At length he induced the boy who brought his meals to take an impression in wax of the key of his prison while the jailers enjoyed their midday siesta, the impression was sent to his faithful wife and son (the fruit of his earlier confinement in the tower), and a key and a rope were stealthily conveyed to him. He escaped at sundown, lay in the long grass in the garden for two days, until the search was abandoned, and then took a boat at the quay by night and reached his wife’s house, where his fetters were struck off. He returned to his boat, rowed to a district beyond the walls where a horse awaited him, and set out in the direction of Russia. Once again he was captured, but, as the soldiers conducted him through a forest during the night, he feigned illness and retired a few yards. After repeating the trick a few times, so that they watched him less closely, he put his mantle and hat on his stick, so that the soldiers seemed to perceive his figure crouching in the dark, and plunged into the forest. He reached Scythia in safety, and was after a time recalled by Manuel, pardoned, and, after striking a few heavy blows in the wars, was made Governor of Cilicia. Here a fresh chapter of his love stories opened. Eudocia had married after the vigorous intervention of her brother, and his wife seems to have entered a monastery.

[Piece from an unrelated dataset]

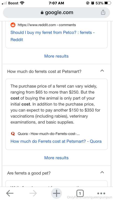Tap the browser back arrow

tap(10, 193)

Endowed by Manuel with the rich revenues of the island of Cyprus, as well as the poorer proceeds of his province, he entered with alacrity the gay circle of the Latin nobles at Antioch, clothed himself in the finest embroidered silks, and kept about him a handsome suite of young courtiers. It was not long before his fascinating manner and brilliant appearance won the heart of the Princess Philippa of Antioch, a sister of the Empress Maria, and she proved to be no more scrupulous than the Greek ladies had been. William of Tyre says that he married her, but the Greek writers speak of the relation as a scandal, and the sequel favours their view. Manuel was enraged at this outrage, and because Andronicus dallied in Antioch instead of taking the field against the Armenians, and he sent a noble to replace Andronicus in his office and in the affections of Philippa. The young princess scorned the meaner figure of the new governor, but Andronicus was alarmed and, quitting his new love with a light heart and taking with him all the imperial funds he could secure, he fled to Palestine.

In the town of Acre, to which he soon repaired, he found a pretty and wealthy widow with whom he could claim a cousinship, and we are introduced to another branch of the Comneni family. Eudocia and Theodora, the frail ladies who have previously engaged our attention, were the daughters of Manuel’s brother Andronicus. A third brother, Isaac, had left six daughters, of whom the eldest, Theodora, had been married in her fourteenth year to Baldwin III., King of Jerusalem. Baldwin had died four years afterwards, and the young widow had received the town of Acre as her estate. She was still in her early twenties, in the ripest development of her charms and her passions, when the handsome Andronicus came to tell the story of his misfortunes. From mutual consolation they quickly passed to love, and Manuel was once more infuriated to hear that his scapegrace cousin was openly fouling the honour of the family in the friendly kingdom of the Latins. He sent to Acre a secret and pressing request that the beaux yeux of his cousin should be cut out, and his dangerous person forwarded to Constantinople. But the letter fell into the hands of Theodora, she showed it to her lover, and the devoted pair packed their treasures and fled to Damascus and on to Mesopotamia.